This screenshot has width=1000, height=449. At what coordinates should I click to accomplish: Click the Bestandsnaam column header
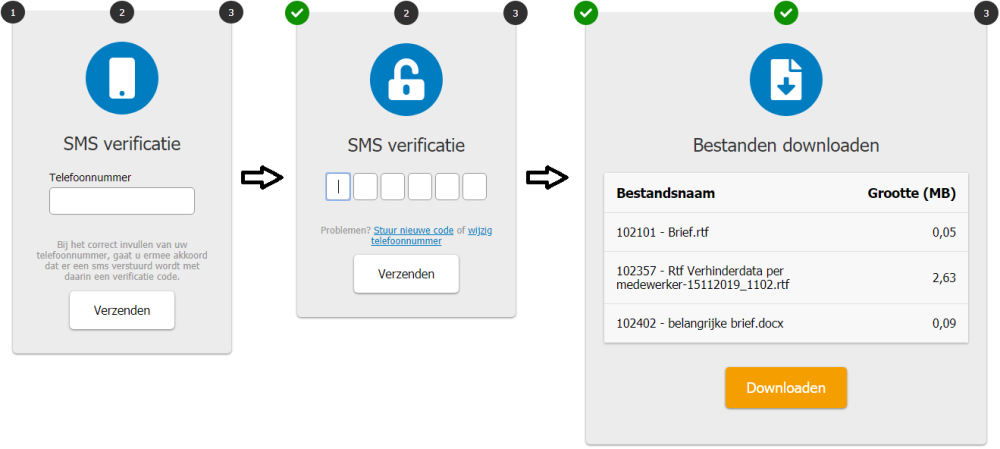coord(665,193)
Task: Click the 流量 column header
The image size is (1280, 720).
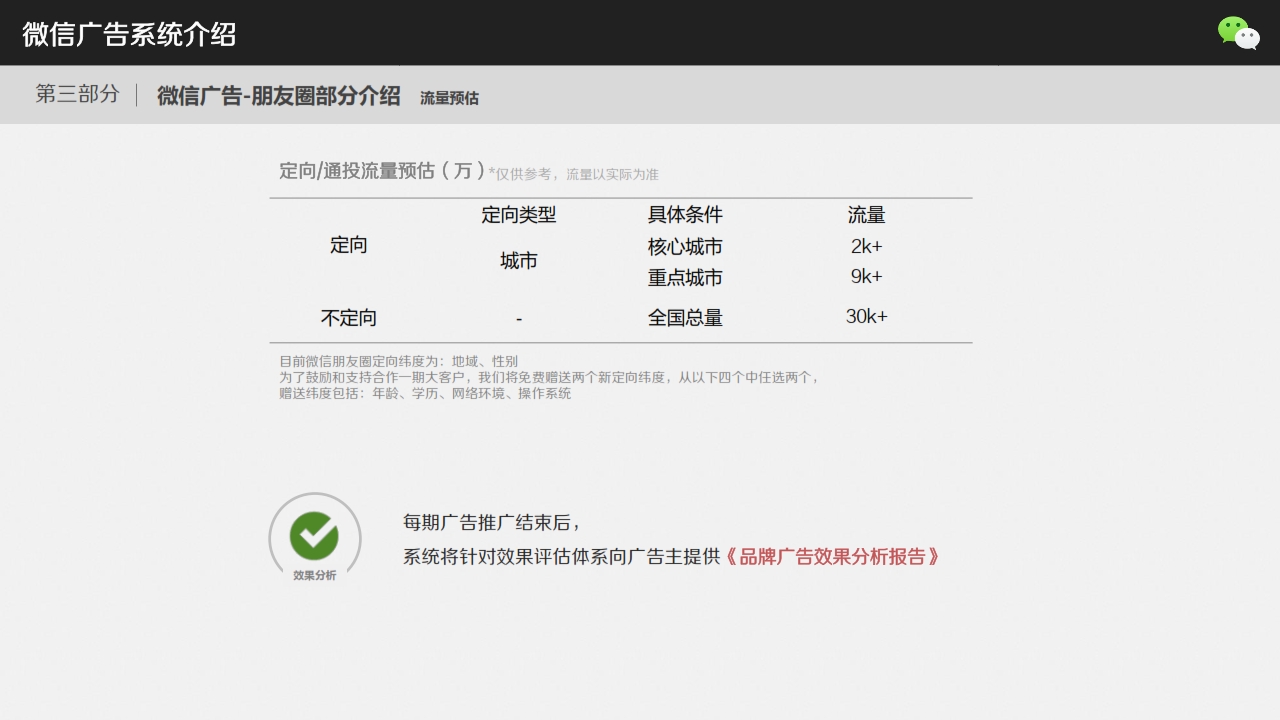Action: click(x=866, y=215)
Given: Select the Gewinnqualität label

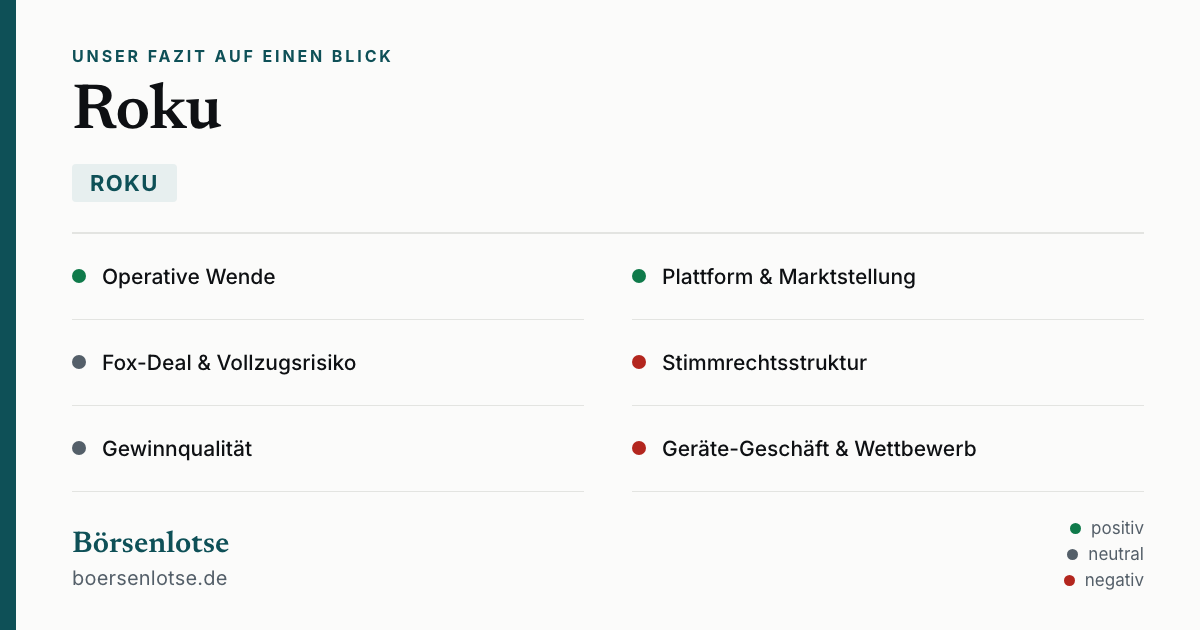Looking at the screenshot, I should [x=177, y=449].
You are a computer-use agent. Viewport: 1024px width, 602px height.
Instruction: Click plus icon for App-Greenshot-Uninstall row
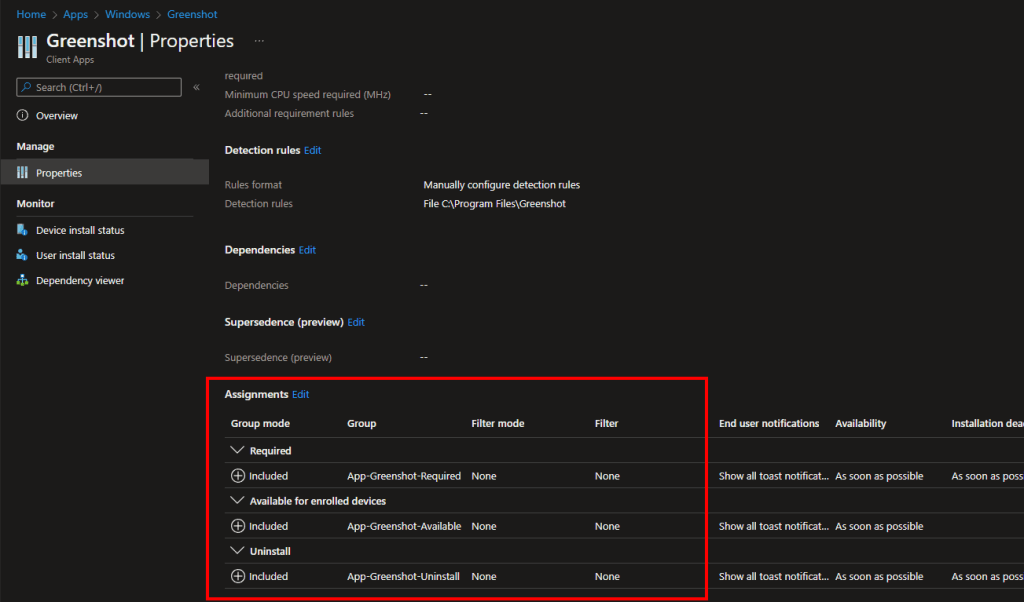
---
● 課題の目的: 上記のエントリをすべて、空行を除いて一行ずつ番号付きの箇条書きに書き改めてください。画像は回答に含めないでください。

● 回答内容:
1. This screenshot has width=1000, height=449. At what coordinates should I click to accomplish: Click the Bestandsnaam column header
2. coord(665,193)
3. Task: Click the 流量 column header
4. The image size is (1280, 720).
5. Action: click(x=866, y=215)
6. Given: Select the Gewinnqualität label
7. Looking at the screenshot, I should [x=177, y=449].
8. You are a computer-use agent. Viewport: 1024px width, 602px height.
9. Instruction: Click plus icon for App-Greenshot-Uninstall row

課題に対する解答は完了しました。